Dieser Sinn für das Dienen hat mich immer geleitet, auch wenn ich nicht in einem Beruf gearbeitet habe, den meine Familie als "anerkannt" betrachtet hätte. Ich habe am Central Saint Martins und an der damaligen Polytechnic of Central London studiert. Als ich in die Kunsterziehung ging, gab es nur sehr wenige Menschen, die so aussahen wie ich, die unterrichteten, und noch weniger in der Industrie. Ich kann mich nicht daran erinnern, dass ich dort jemanden mit einem globalen Hintergrund oder aus der Arbeiterklasse gesehen hätte.
Als ich mich also entschloss, in den Schuldienst zurückzukehren, wusste ich, dass ich wahrscheinlich eine der wenigen schwarzen Frauen sein würde, die Studenten auf ihrem akademischen Weg begegnen würden. Ich war mir dessen sehr bewusst und verstand die Verantwortung, die damit einherging. Ich wusste, dass ich ein Vorbild sein wollte, nicht in einem performativen Sinne, sondern weil ich verstand, wie mächtig es für mich gewesen wäre, jemanden zu haben, zu dem ich aufschauen konnte, als ich noch ein Student war.
Von Anfang an war es meine Motivation, in den Bereichen, in denen ich tätig war, etwas zu verändern. Ich wollte die Chancengleichheit und Integration in den Institutionen, in denen ich arbeitete, verbessern. Im Laufe der Jahre habe ich Initiativen geleitet, um ethnisch oder sozial bedingte Leistungsunterschiede zu verringern, bei denen eine Gruppe von Studenten durchweg besser abschneidet als eine andere. Ich habe mich dafür eingesetzt, dass der Übergang für Studenten aus unterrepräsentierten Schichten reibungsloser verläuft.

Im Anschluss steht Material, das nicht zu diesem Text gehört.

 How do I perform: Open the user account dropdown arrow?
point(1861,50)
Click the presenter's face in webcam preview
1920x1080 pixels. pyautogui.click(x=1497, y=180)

Als ich vor etwa elf Jahren an die University of the Arts London kam, ging man davon aus, dass Studenten aus bestimmten Verhältnissen mehr tun müssten, um "aufzuholen". Man erwartete von ihnen, dass sie an vorbereitenden Programmen oder zusätzlichen Sitzungen teilnehmen, um ihnen zu helfen, ein Gefühl der Zugehörigkeit zu entwickeln. Eines der Dinge, auf die ich am meisten stolz bin, ist, dass wir diese Denkweise geändert haben. Wir begannen zu fragen, wie die Institution ihre Studenten kennenlernen kann, anstatt zu erwarten, dass die Studenten die Institution kennenlernen.
Bei meiner Arbeit ging es immer um Zugänglichkeit, aber ich glaube auch, dass Zugänglichkeit nicht genug ist. Er muss auch mit echten Chancen und echtem Fortschritt einhergehen. Es ist eine Sache, die Tür zu öffnen, aber eine ganz andere, dafür zu sorgen, dass die Menschen das Gefühl haben, dazuzugehören, sobald sie drinnen sind.
Ein großer Teil meiner Arbeit konzentriert sich auch auf das, was in der Branche als Entkolonialisierung bezeichnet wird. Für mich geht es darum, mutige Gespräche über die Art und Weise, wie wir unterrichten, zu führen und dafür zu sorgen, dass diese Ansätze für alle zugänglich sind. Dabei geht es nicht um den Verlust oder die Streichung von Inhalten aus dem Lehrplan, sondern um Bereicherung und Kontext. Es geht um die Frage, wie sich jeder in dem, was wir lehren, und in dem Wissen, das wir weitergeben, wiederfinden kann.
Das ist der rote Faden, der sich durch einen Großteil meiner Arbeit zieht - Zugehörigkeit aufbauen, den Zugang erweitern und sich neu vorstellen, wie die Hochschulbildung wirklich jedem Studenten dienen kann.